::: Text shown

InfiniteSortedObjectSequence – for large data sets in Python

What do you do when you have a data set too large to fit into RAM?

You could just use disk directly, so instead of a dict you use a shelve or bsddb, however the problem with that is that you then have a performance hit as all operations are disk based.

You could have a specialization of such a data structure that tries to use RAM however it spills data to disk when necessary.

I’ve been playing with implementing MapReduce in Python, and for the case when the data set doesn’t fit into RAM you need to stream a potentially large, unordered sequence of tuples and then sort them.

The basic use case is that there is any number of Append() calls, and then when you’re done you want the data sorted.

I wrote InfiniteSortedObjectSequence which will be used in my Pythonic MapReduce code that works on large data sets (TBD), however it’s useful in isolation, thus this note.

The code is You’ll also need pickle_io and mergesort from that same directory.

The basic way it works is:

infinite = InfiniteSortedObjectSequence()

infinite.Append(...) # call this many times

sorted = infinite.Sort()
for tuple in sorted:

Behind the scenes when it spills to disk it sorts the “run”, then writes it to a pickled file. There are options to compress the data when it’s written to disk, which unfortunately takes longer but uses less space.

To sort it does an in-memory sort if the data set is small enough, else it does a merge sort using an N-way merge sort.

This seems to work well for a data set that is larger than RAM but which fits on a hard drive. More hard core industry strength solutions would probably not be in python :) and would try to utilize more disks, control the number of files open during a merge, and maybe use async i/o.

Note that this class is for a specialized use case that is somewhat normal in some aspects of IR and text processing: first you gather the data, then you want it sorted — there’s no random access lookup, length call, etc, just Append() and Sort().

::::::
::: Extracted entries

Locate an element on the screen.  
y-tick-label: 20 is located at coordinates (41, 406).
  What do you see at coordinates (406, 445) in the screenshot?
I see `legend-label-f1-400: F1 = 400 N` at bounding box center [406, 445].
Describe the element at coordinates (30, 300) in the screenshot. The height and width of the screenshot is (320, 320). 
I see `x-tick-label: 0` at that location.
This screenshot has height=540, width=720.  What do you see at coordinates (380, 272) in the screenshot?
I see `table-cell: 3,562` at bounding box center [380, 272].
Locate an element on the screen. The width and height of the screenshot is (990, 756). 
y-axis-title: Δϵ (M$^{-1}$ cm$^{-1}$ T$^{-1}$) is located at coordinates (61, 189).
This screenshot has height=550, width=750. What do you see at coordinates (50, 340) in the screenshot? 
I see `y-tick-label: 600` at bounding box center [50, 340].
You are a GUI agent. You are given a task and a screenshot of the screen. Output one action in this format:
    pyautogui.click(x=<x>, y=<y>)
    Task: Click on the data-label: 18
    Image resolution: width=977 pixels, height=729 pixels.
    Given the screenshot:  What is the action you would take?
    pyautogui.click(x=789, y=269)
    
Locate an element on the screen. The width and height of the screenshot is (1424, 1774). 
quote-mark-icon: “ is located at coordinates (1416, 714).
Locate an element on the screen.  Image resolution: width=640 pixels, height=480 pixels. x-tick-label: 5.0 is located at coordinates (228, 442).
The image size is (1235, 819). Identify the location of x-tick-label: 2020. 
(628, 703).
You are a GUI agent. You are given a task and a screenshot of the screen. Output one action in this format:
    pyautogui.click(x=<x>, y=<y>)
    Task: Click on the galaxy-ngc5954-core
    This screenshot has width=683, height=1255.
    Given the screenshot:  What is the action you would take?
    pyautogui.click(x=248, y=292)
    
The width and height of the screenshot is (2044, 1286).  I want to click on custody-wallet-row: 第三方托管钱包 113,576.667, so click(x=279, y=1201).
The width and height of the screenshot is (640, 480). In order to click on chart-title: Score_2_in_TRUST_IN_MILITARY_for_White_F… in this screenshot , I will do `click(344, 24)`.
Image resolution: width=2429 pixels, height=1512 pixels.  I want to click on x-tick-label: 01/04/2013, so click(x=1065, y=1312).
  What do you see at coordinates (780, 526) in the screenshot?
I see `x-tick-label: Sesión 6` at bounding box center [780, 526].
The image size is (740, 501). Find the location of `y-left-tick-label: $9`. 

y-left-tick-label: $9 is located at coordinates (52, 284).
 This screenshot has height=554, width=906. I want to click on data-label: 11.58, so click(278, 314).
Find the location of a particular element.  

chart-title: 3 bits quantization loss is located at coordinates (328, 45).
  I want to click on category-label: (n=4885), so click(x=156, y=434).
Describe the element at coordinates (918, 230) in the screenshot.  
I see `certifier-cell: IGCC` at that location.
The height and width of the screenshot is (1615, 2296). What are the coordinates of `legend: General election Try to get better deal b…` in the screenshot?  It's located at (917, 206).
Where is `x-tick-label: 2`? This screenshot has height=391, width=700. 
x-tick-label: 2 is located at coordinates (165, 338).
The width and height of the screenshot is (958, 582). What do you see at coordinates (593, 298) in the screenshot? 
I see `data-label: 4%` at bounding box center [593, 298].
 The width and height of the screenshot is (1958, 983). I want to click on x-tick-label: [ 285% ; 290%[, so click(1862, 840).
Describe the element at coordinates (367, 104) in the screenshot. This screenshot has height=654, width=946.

::::::

Reproduce the entire post about InfiniteSortedObjectSequence word for word. These rows have no connection to the post about InfiniteSortedObjectSequence.

Output for this task =
InfiniteSortedObjectSequence – for large data sets in Python

What do you do when you have a data set too large to fit into RAM?

You could just use disk directly, so instead of a dict you use a shelve or bsddb, however the problem with that is that you then have a performance hit as all operations are disk based.

You could have a specialization of such a data structure that tries to use RAM however it spills data to disk when necessary.

I’ve been playing with implementing MapReduce in Python, and for the case when the data set doesn’t fit into RAM you need to stream a potentially large, unordered sequence of tuples and then sort them.

The basic use case is that there is any number of Append() calls, and then when you’re done you want the data sorted.

I wrote InfiniteSortedObjectSequence which will be used in my Pythonic MapReduce code that works on large data sets (TBD), however it’s useful in isolation, thus this note.

The code is You’ll also need pickle_io and mergesort from that same directory.

The basic way it works is:

infinite = InfiniteSortedObjectSequence()

infinite.Append(...) # call this many times

sorted = infinite.Sort()
for tuple in sorted:

Behind the scenes when it spills to disk it sorts the “run”, then writes it to a pickled file. There are options to compress the data when it’s written to disk, which unfortunately takes longer but uses less space.

To sort it does an in-memory sort if the data set is small enough, else it does a merge sort using an N-way merge sort.

This seems to work well for a data set that is larger than RAM but which fits on a hard drive. More hard core industry strength solutions would probably not be in python :) and would try to utilize more disks, control the number of files open during a merge, and maybe use async i/o.

Note that this class is for a specialized use case that is somewhat normal in some aspects of IR and text processing: first you gather the data, then you want it sorted — there’s no random access lookup, length call, etc, just Append() and Sort().